This past weekend, I went back to my old stomping grounds of Rosthern, Saskatchewan.
Never heard of Rosthern? I’m not too surprised; it’s a tiny blink-and-you-miss-it town located roughly halfway between two major Saskatchewan cities – Prince Albert and Saskatoon. According to the good folks at Wikipedia, the population of Rosthern is roughly 1,500 (although I’m guessing that might include cats, dogs, guinea pigs and goldfish).
Despite its small size, Rosthern is truly unique. I think it has to be one of the few places in this country – if not the only place – where you can buy a steaming bowl of borscht and be served by the town mayor. That’s right – Mayor Dennis Helmuth doubles as a server at the Station Arts Centre, a unique art gallery/performance venue/restaurant built in a former railway station on the edge of town. You seriously can’t blame the man for not trying his absolute best to make the town a success!
But my primary reason for coming back to Rosthern wasn’t to eat borscht, but rather to attend my grandmother’s funeral. While it was truly sad to say goodbye, my weekend trip also gave me a chance to see the town where I spent two formative years as a student at a private residential school, Rosthern Junior College (RJC).
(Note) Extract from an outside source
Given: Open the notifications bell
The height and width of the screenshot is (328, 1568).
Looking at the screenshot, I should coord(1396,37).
I can hardly believe it, but last summer marked my 20-year reunion of graduating from RJC. With my husband away on work travel, I was at home in Ottawa with our girls; unfortunately I just couldn’t swing a trip west at that time. I was sorry to miss it, however, as I know it was a very rare opportunity to reconnect with my former classmates.
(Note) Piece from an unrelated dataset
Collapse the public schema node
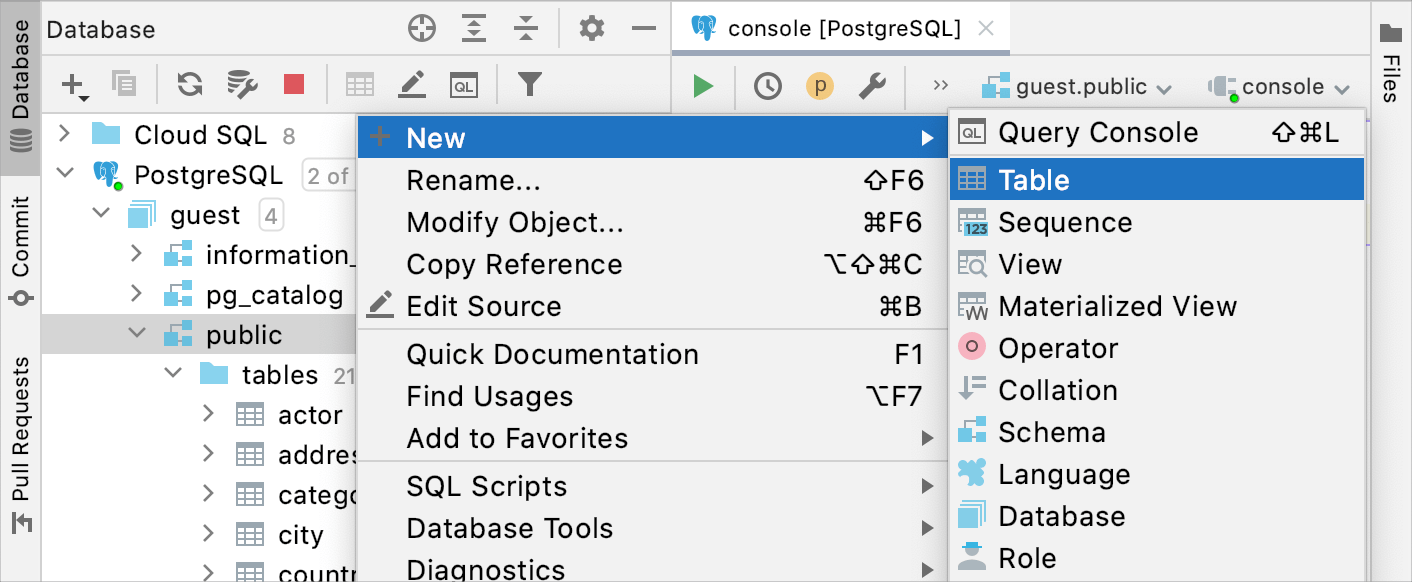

So here I was, in the town of my 16-year-old self. My sister, Heather – who also spent two years in Rosthern – did a bit of exploring with me. First, we hit Rosthern’s downtown strip in search of some mittens; Heather had inexplicably returned to the middle of Saskatchewan – in mid-November – without mittens.
We poked some fun at the outdoor fashions offered up by the drugstore – and put on our own private fashion show. But to their credit, they had some very decent black mittens at a reasonable price – sold to my sister, the city slicker from Calgary with the cold hands.
While Heather was indifferent, I couldn’t leave Rosthern without taking a brief, nostalgic walk through the hallowed halls of RJC. It was fun to look at the black-and-white photo collections of the graduating classes through the years. I found my parents’ photos, my siblings and, of course, my own graduating class of ’93.
Though I keep in touch with only a precious few of my former classmates, I can’t help but feel that I still know nearly all of them – the rather inaccurate side effect of living in close proximity for two years, I suppose.
Perhaps the events surrounding the funeral reminded me of the mortality of us all, or maybe I was transfixed by the town’s simple, rural charm. But I left with a warm heart, feeling glad for all of the experiences I had there, and wishing only good things for all those whose paths had crossed, fleetingly, with my own.